1 A caminho do aeroporto, Aristeu Soares comentava com o amigo Alcides Mota os ensinamentos recolhidos na reunião mediúnica da véspera, e estabeleceu-se, de pronto, curioso diálogo.
— Creio absolutamente inoportuna qualquer pregação tendente a ferir-nos a independência, — falava Soares, decidido.
— Mas… — Volvia Mota, reticencioso.
2 — O assunto não comporta evasivas. Os Espíritos amigos que se comuniquem, que consolem, que instruam; no entanto, nada de fabricarem freios psicológicos, copiando as religiões do passado.
— Mas, estamos no estágio da reencarnação, à maneira de alunos na escola. Não sabemos tudo e nem dispensamos o auxílio de professores que nos apontem o caminho certo, para que venhamos a errar o menos possível..
3 — Ninguém aprende sem experimentar a lição por si próprio.
— A função do ensino será, decerto, conduzir-nos à experiência sem quedas desnecessárias.
— Você está procurando subterfúgios.
— Não, meu caro. Compreendamos que os bons Espíritos nos ajudam sem coação. A lei de Deus nos conclama a viver hoje de modo mais elevado que antes.
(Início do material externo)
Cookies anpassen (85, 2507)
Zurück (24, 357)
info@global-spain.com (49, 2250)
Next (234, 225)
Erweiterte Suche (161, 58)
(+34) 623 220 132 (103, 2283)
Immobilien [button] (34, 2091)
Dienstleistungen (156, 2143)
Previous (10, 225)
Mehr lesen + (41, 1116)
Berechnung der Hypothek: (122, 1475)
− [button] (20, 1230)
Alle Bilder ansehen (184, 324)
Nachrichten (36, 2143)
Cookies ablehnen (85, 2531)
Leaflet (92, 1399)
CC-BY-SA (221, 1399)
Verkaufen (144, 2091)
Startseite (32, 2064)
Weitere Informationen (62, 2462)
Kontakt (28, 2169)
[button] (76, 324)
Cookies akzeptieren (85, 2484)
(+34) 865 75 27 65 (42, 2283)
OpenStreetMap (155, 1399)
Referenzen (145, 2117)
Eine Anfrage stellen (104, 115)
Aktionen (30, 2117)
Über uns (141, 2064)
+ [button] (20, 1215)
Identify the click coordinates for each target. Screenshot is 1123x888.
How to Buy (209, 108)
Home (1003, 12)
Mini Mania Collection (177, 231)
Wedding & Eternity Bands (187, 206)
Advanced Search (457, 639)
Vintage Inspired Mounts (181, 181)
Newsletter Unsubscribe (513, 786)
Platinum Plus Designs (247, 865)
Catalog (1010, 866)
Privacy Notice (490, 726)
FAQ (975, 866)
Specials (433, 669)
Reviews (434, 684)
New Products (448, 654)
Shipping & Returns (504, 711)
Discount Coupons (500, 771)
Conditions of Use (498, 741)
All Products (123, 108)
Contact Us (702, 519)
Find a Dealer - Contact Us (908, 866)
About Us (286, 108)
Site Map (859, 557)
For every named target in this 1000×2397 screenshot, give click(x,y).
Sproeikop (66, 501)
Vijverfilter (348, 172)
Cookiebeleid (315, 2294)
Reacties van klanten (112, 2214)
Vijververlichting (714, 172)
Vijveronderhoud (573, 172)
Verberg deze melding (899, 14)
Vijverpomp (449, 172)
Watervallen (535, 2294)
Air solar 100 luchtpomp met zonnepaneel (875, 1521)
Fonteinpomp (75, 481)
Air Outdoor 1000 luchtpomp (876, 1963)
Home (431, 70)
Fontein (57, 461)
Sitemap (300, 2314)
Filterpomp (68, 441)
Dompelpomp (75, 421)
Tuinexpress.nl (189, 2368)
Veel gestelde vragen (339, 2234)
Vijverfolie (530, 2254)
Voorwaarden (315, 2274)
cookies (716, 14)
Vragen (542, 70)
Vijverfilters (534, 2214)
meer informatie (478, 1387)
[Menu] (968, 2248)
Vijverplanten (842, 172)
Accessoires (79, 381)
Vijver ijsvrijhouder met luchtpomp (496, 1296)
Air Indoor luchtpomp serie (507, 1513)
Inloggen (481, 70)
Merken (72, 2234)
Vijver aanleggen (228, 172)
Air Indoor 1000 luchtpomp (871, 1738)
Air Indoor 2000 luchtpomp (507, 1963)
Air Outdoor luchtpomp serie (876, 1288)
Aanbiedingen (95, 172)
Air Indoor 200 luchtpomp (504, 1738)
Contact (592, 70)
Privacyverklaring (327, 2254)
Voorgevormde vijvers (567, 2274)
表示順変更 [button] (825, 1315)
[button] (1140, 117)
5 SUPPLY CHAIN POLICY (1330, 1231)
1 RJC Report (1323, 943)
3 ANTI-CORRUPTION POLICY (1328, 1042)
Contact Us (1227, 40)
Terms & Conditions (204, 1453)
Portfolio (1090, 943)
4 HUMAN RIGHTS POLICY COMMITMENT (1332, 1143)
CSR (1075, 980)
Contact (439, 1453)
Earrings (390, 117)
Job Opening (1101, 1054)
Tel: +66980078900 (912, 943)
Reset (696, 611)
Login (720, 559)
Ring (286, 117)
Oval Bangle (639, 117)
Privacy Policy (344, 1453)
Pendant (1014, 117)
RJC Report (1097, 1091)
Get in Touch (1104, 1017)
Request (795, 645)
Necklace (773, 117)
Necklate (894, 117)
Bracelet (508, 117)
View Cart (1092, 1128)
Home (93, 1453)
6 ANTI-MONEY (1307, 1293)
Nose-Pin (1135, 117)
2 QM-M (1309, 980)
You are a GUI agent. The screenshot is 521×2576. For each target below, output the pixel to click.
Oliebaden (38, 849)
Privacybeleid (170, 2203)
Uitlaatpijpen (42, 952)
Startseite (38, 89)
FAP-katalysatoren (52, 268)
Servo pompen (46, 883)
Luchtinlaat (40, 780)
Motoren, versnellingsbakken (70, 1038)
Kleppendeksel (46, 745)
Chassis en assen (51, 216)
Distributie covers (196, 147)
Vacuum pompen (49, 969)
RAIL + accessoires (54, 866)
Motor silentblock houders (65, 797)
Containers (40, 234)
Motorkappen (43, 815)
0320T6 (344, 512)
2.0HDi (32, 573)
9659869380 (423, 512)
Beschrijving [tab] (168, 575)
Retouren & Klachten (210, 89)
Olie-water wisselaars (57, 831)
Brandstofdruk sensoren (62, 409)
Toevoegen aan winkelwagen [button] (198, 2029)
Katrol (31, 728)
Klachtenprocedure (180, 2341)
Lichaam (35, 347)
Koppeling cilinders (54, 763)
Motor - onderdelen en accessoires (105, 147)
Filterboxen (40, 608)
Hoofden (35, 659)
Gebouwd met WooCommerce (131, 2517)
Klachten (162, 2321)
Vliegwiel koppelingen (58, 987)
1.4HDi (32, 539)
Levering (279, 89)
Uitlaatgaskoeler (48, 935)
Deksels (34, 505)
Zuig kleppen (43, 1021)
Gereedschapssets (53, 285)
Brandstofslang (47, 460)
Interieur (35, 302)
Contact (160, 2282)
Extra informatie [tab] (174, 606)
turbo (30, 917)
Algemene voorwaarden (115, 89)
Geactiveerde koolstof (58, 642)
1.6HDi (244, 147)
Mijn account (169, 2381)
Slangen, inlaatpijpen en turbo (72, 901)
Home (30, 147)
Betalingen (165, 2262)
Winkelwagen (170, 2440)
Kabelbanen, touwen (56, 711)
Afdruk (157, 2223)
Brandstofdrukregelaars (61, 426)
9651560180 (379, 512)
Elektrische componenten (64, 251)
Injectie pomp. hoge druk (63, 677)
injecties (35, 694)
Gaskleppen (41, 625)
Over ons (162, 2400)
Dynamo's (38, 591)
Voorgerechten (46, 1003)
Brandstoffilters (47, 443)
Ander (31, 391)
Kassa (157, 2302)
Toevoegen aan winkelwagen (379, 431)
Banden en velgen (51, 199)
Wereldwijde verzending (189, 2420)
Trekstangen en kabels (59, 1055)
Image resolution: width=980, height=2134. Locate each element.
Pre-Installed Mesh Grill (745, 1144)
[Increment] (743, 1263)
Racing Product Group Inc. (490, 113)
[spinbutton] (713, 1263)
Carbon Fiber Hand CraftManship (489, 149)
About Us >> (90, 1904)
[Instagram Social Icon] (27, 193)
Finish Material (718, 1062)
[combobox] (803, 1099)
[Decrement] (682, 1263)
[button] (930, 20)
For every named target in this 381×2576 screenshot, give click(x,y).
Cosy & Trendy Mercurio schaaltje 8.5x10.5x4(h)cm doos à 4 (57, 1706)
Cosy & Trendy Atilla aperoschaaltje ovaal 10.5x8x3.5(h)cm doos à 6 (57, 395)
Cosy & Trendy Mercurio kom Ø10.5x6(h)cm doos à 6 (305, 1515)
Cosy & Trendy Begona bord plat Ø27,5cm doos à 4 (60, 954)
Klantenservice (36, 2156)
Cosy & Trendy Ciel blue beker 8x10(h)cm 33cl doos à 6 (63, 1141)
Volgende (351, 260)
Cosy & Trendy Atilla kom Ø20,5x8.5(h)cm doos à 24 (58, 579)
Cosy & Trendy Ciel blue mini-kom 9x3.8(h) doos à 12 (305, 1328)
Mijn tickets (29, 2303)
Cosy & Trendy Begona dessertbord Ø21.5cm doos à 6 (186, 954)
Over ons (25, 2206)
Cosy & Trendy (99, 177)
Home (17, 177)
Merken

Você, claro, não quererá repetir as mesmas faltas de passadas reencarnações…
4 — Isso é outra coisa. O ensinamento é luz para o íntimo. Concordo em que os benfeitores espirituais nos eduquem os sentimentos; entretanto, a meu ver, não é justo que se aproveitem do intercâmbio conosco para nos arredarem da regalia de proceder como quisermos… Serão bons amigos, sem dúvida; contudo, na maioria das vezes, fazem-se doces e afáveis para induzir-nos a uma posição de disciplina que não aprovo. Nada de exposições acerca de penas e lágrimas além-túmulo e de apelos constrangedores a essa ou àquela atitude, ante os princípios de causa e efeito, quais se devêssemos desempenhar o papel de crianças assombradas…
— Soares, Soares!… Você, ao que vejo, não percebe que os instrutores espirituais nos guiam para o bem, exclusivamente para o bem…
5 — Compreendo que se prove a imortalidade da alma e aceito a necessidade da convicção, mas não justifico advertências e avisos de amigos encarnados ou desencarnados. Se todos dispomos de livre arbítrio e se a própria Doutrina Espírita consagra a responsabilidade pessoal, por que motivo os discursos ou escritos de corrigenda ou reprovação?!…
6 Mota, porém, não esmorecia na sensata argumentação com que se impunha, e replicava, enquanto o ônibus deslizava, célere:
— Lembre-se de que estamos na Terra, “mundo de provas e expiações”. Somos na Humanidade os membros de uma só família, na obrigação de amparar-nos e defender-nos mutuamente. Em muitas ocasiões, em vez de agirmos com acerto, procedemos à feição de loucos… Ora, nem sempre cumpriremos o dever de solidariedade, oferecendo rosas e caramelos uns aos outros. Um companheiro, prestes a afogar-se, é salvo através de um choque providencial…
7 — Não. Nada de escapatória. Acidente é outra coisa. Refiro-me a conselhos que ninguém pede…
— Onde colocaremos, então, a medicina preventiva e os preceitos da ordem social? Num planeta, qual o nosso, não podemos ignorar o valor da polícia e da imunização.
— Não me venha com sofismas. Sou contra qualquer palavra da Terra ou do Mundo Espiritual que intente furtar-nos o direito irrestrito à liberdade de ação…
8 Nisso, o veículo parou e a conversa interrompeu-se, porque o avião estava quase a decolar.
Mais alguns minutos, e os dois companheiros se achavam a pleno céu, confortavelmente instalados no rumo da capital argentina.
9 Tudo corria às mil maravilhas, quando, a meio da noite, ambos viram certo companheiro de viagem, evidentemente enfermo e em momento de insânia, ajustando uma bomba, rente a si próprio, para suicídio espetacular.
10 Foi então que Mota falou para Soares, com excelente lógica:
— Agora, meu caro, recordemos nosso desacordo e examinemos a prova diante de nós. Tomamos medida contra o vizinho em delírio ou comprometemos, conscientemente, não apenas a nossa vida, como também a vida de dezenas de passageiros. E não é só. É preciso agir com prudência ou iremos todos pelos ares…
Aristeu concordou num sorriso amarelo:
— É… é…
11 E enquanto Mota se dirigia, cauteloso, ao comando da nave, para a solução pacífica do problema, foi o próprio Soares quem se abeirou, afetuosamente, do louco e, após identificar-lhe a condição de espírito revoltado, passou a adverti-lo com palavras de brandura e entendimento, chamando-o por “irmão”.